Aku menggeleng. "Tisha nggak mau nikah sama dia."
"Kenapa? Bukankah ini yang kamu mau menikah muda dengan laki-laki yang mapan, terus sekarang kamu berubah pikiran untuk kuliah?"
"Iya, aku mau kuliah aja. Setelah aku pikir-pikir kuliah lebih penting saat ini daripada menikah."
Itu hanya alibiku saja, daripada aku harus tersiksa menjadi istri dari laki-laki b******k ini, lebih baik aku tersiksa menjadi mahasiswa. Membayangkan saja satu rumah dengannya adalah hal mengerikan.
"Kalau Quin mau nikah sambil kuliah nggak masalah, Om. Saya yang akan tanggung semua kebutuhan dia."
"Nggak mau!" tolakku.
"Om terserah sama Tishanya aja," tutur Papa.
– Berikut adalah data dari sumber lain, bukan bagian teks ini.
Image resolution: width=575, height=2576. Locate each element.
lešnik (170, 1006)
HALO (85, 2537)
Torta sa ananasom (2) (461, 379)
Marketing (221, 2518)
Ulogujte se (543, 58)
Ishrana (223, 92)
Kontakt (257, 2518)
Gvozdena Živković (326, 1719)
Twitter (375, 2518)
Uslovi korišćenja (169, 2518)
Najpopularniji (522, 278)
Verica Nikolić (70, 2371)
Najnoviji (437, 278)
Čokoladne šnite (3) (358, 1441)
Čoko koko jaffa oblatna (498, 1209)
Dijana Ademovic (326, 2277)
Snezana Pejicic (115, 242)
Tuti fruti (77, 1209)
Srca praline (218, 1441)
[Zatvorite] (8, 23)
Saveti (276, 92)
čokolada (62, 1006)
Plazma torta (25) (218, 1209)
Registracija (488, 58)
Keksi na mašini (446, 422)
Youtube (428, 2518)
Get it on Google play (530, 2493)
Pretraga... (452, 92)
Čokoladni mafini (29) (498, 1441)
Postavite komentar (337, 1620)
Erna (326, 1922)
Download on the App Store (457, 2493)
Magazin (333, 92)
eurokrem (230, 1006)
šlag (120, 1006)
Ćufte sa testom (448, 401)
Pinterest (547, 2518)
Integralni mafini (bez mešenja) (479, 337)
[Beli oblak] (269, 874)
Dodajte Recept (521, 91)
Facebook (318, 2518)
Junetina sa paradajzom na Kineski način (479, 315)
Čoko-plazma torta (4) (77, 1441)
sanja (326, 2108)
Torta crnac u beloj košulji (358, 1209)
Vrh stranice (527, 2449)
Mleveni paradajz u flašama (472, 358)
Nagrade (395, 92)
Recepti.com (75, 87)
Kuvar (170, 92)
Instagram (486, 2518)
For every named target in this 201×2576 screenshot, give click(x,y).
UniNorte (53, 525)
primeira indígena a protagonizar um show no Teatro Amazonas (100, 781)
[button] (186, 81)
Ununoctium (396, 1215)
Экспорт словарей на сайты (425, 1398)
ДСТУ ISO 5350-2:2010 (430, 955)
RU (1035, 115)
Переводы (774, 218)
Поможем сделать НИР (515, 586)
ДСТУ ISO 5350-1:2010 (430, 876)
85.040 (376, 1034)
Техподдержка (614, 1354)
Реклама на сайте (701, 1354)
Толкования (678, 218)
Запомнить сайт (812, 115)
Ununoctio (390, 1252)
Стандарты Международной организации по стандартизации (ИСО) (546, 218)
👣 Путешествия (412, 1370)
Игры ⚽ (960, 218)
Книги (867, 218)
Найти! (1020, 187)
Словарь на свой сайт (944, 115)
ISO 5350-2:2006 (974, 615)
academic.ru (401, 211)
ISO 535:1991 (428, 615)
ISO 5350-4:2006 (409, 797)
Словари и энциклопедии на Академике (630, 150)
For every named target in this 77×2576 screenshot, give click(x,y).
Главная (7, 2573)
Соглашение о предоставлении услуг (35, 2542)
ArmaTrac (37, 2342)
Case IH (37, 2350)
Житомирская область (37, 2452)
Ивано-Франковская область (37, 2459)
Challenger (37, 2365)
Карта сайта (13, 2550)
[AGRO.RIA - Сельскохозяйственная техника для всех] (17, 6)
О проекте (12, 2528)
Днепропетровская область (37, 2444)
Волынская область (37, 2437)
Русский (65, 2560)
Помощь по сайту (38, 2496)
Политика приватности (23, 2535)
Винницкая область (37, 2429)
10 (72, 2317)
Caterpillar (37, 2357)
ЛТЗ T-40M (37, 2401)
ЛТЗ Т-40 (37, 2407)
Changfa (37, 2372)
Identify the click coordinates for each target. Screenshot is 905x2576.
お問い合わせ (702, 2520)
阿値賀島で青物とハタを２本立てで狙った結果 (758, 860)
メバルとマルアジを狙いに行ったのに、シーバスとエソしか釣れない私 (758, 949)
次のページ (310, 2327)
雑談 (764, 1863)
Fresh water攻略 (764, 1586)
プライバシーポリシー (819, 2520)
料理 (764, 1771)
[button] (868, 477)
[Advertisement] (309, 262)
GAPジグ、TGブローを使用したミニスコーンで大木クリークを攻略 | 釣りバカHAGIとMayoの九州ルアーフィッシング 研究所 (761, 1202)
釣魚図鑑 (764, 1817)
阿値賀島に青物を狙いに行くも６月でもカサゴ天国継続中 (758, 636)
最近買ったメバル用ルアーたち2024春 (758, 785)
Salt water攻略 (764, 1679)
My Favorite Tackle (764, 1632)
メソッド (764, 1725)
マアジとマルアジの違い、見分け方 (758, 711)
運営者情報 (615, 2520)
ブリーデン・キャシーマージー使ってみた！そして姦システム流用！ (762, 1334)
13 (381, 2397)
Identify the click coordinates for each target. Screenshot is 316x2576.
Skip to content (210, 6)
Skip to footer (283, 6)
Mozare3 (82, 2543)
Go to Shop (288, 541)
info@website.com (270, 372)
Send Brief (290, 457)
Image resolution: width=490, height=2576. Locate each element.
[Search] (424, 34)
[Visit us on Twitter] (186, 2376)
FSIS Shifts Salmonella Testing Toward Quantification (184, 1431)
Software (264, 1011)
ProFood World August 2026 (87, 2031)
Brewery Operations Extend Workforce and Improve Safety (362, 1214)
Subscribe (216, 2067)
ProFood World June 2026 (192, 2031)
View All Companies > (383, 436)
Terlihat laki-laki itu tersenyum licik, dia beranjak dari sofa dan menghampiriku, dia berjongkok dan mengelus perutku. "Kasihan kalau anak kita harus tumbuh tanpa seorang ayah."
Aku terkejut mendengar ucapannya."Bohong, jangan fitnah."
"Tisha, apa benar?" tanya Papa, sedangkan Mama terlihat shock.
Aku menggeleng.
"Ngaku aja, Sayang. Aku akan bertanggung jawab sebelum perutmu besar."
Kemudian dia mengeluarkan sesuatu dari saku jaket denimnya, lalu menyerahkan ke Papa. "Ini adalah hasil dari dokter yang menyatakan Quin positif hamil."
Papa langsung membacanya dan langsung beranjak dari tempat duduknya untuk menghampiriku. "Memangnya Papa pernah mengajarkan kamu jadi w************n, hah?"
"Pa, itu rekayasa."
"Nasi sudah menjadi bubur, menikahlah dengan Gevan sebelum perutmu membesar!" ucap Papa final.
Aku merasa tubuhku akan ambruk, duniaku akan hancur, dasar laki-laki b******k, aku menyesal pernah kenal dengan laki-laki seperti dia.